The current norm for authentication used by academic institutions is IP authentication. If a researcher originates within the IP range associated with an institution, s/he is presumed to be associated with that institution and entitled to resources provided by that institution. For a non-technical explanation of how IP (and other authentication methods) work see Understanding federated identity, RA21 and other authentication methods.

RA21 is a joint NISO/STM initiative "aimed at optimizing protocols across key stakeholder groups, with a goal of facilitating a seamless user experience for consumers of scientific communication." (https://ra21.org/index.php/what-is-ra21/). The basic assumption of this initiative is that IP range based authentication no longer works for users of scholarly information. In place of IP authentication and proxy servers, use of a federated authentication model is proposed.

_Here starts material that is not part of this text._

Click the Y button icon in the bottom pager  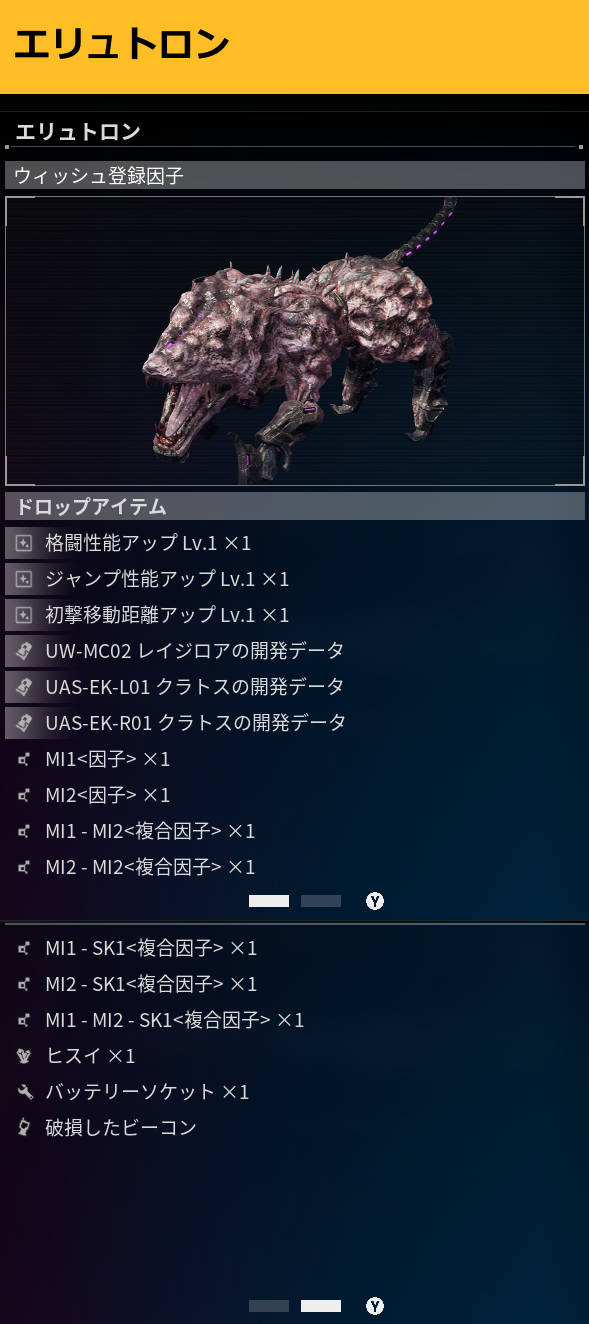coord(375,1306)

Hinchliffe and Schonfeld express concerns about patron privacy, which may be ameliorated by  requirements of the EU General Data Protection Regulation (GDPR) scheduled for enforcement beginning in May 2018. Given some publisher's attempts to cover all aspects of scholarly work flow, would they be inclined to mine and monetize the information about a scholar's research patterns federated identity could generate? Additionally, access for walk-in users may also be an issue.

RA21 is hardly a done deal, but it certainly bears monitoring.

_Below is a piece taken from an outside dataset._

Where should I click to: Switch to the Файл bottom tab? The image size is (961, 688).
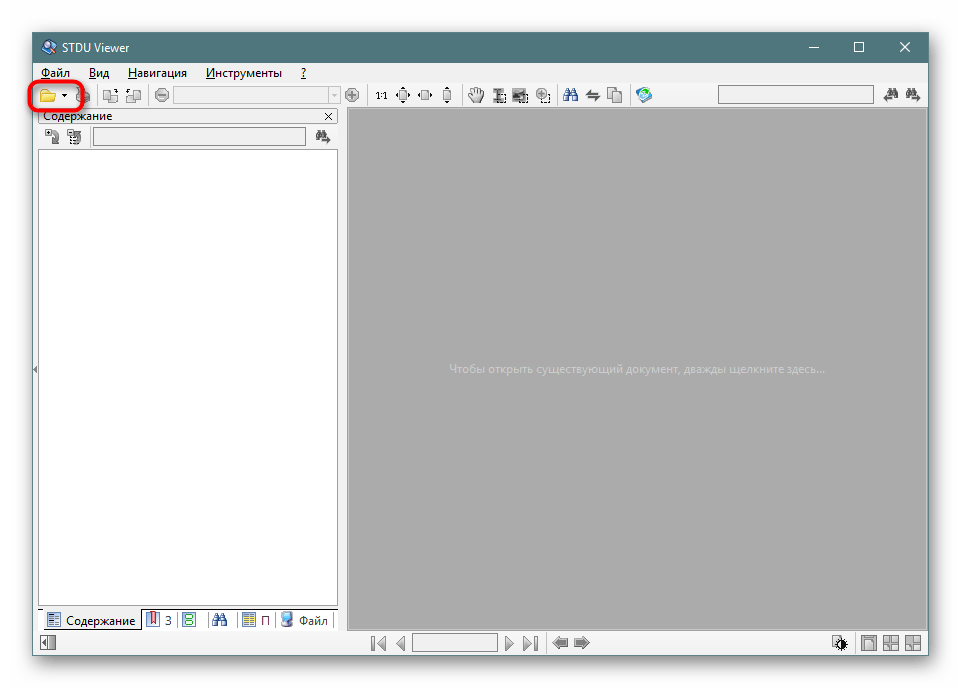[304, 620]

Hinchliffe, Lisa Janicke What will you do when they come for your proxy server?
https://scholarlykitchen.sspnet.org/2018/01/16/what-will-you-do-when-they-come-for-your-proxy-server-ra21/

Schonfeld, Roger C. Identity is everything 
https://scholarlykitchen.sspnet.org/2018/01/22/identity-everything/

Carpenter, Todd A. Myth busting: five commonly held misconceptions about RA21 (and one rumor confirmed)
https://scholarlykitchen.sspnet.org/2018/02/07/myth-busting-five-commonly-held-misconceptions-ra21/


Thursday, February 15, 2018

Artificial intelligence laboratories in libraries?

Libraries have often been the incubators of novel ideas and new technology. In an effort to share AI development to a wider array of students and the public, the University of Rhode Island is opening an AI lab in their university library. 


The University of Rhode Island is taking a very different approach with its new AI lab, which may be the first in the U.S. to be located in a university library. For URI, the library location is key, as officials hope that by putting the lab in a shared central place, they can bring awareness of AI to a wider swath of the university's faculty and student body.

The Dean of Libraries, Karim Boughida specifically mentions the lack of diversity of AI and its resulting issues of a biased algorithm as the reason to put an AI lab in the library, a place that values inclusivity. "Without explicit countermeasures, machine learning and AI could magnify existing patterns of inequality in our society", says Boughida.


Unlike a typical AI lab focused on research, the URI AI Lab will offer students and instructors the chance to learn new computing skills, and also encourage them to deepen their understanding of AI and how it might affect their lives, through a series of talks and workshops. The 600-square-foot AI lab will be located on the library’s first floor and will offer beginner- to advanced-level tutorials in areas such as robotics, natural language processing, smart cities, smart homes, the internet of things, and big data.